EXERCISE REQUIREMENTS: Convert the data starting with the line containing "Open the apps grid icon in the navbar" and going on through the line containing "Looking at the" into a two-column CSV with the header instruction,response. Give each text and its answer one row, each in a single quoted field with line breaks replaced by spaces.

## START MATERIAL

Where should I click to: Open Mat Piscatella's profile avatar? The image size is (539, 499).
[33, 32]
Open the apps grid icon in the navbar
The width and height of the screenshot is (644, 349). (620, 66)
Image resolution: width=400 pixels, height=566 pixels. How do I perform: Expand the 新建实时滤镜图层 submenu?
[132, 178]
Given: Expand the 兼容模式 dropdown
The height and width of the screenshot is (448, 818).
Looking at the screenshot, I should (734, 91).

## END MATERIAL
## START MATERIAL

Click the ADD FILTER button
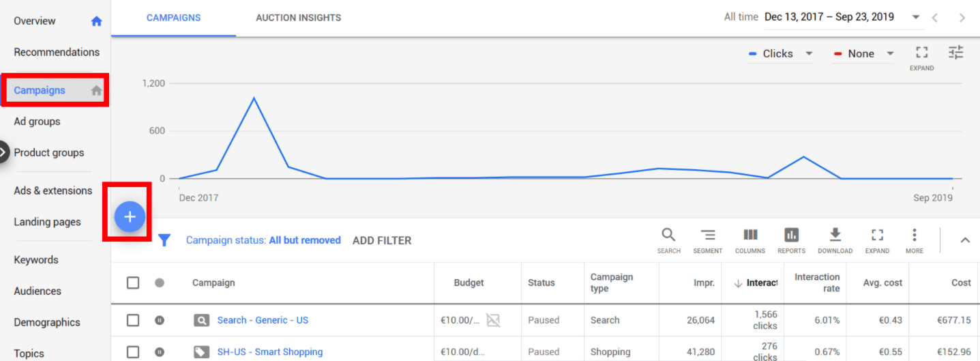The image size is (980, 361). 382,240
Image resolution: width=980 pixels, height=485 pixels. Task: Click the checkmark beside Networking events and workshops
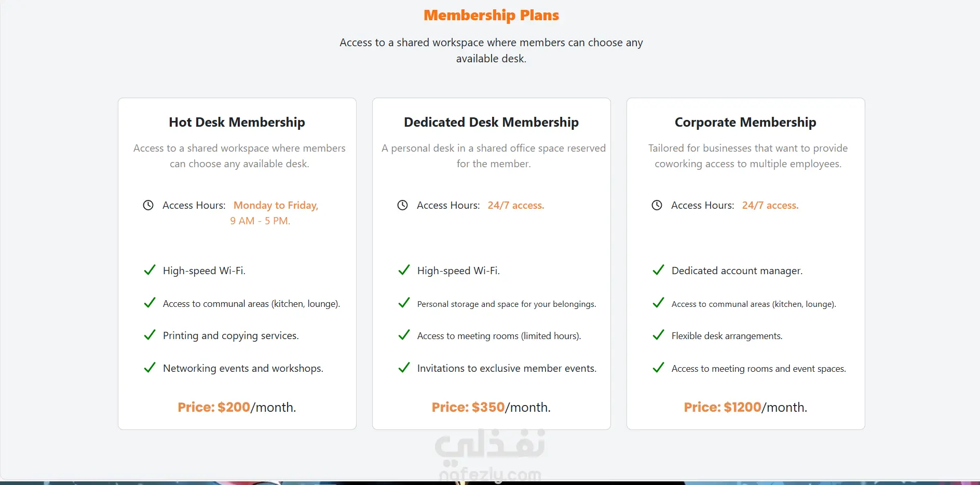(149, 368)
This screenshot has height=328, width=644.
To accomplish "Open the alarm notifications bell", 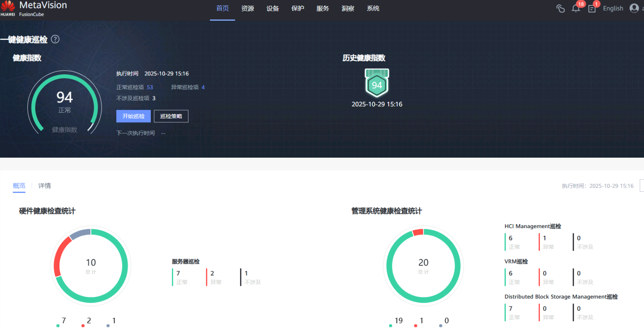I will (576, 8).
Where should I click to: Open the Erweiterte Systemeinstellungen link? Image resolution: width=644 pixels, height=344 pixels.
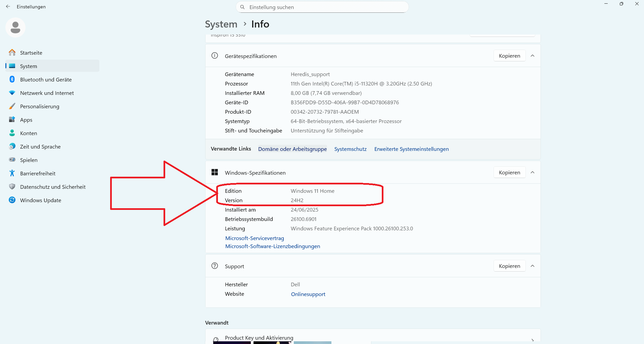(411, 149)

## END MATERIAL

SOLUTION TO THIS PROBLEM:
instruction,response
"Open the apps grid icon in the navbar","The width and height of the screenshot is (644, 349). (620, 66)"
"Image resolution: width=400 pixels, height=566 pixels. How do I perform: Expand the 新建实时滤镜图层 submenu?","[132, 178]"
"Given: Expand the 兼容模式 dropdown The height and width of the screenshot is (448, 818).","Looking at the screenshot, I should (734, 91)."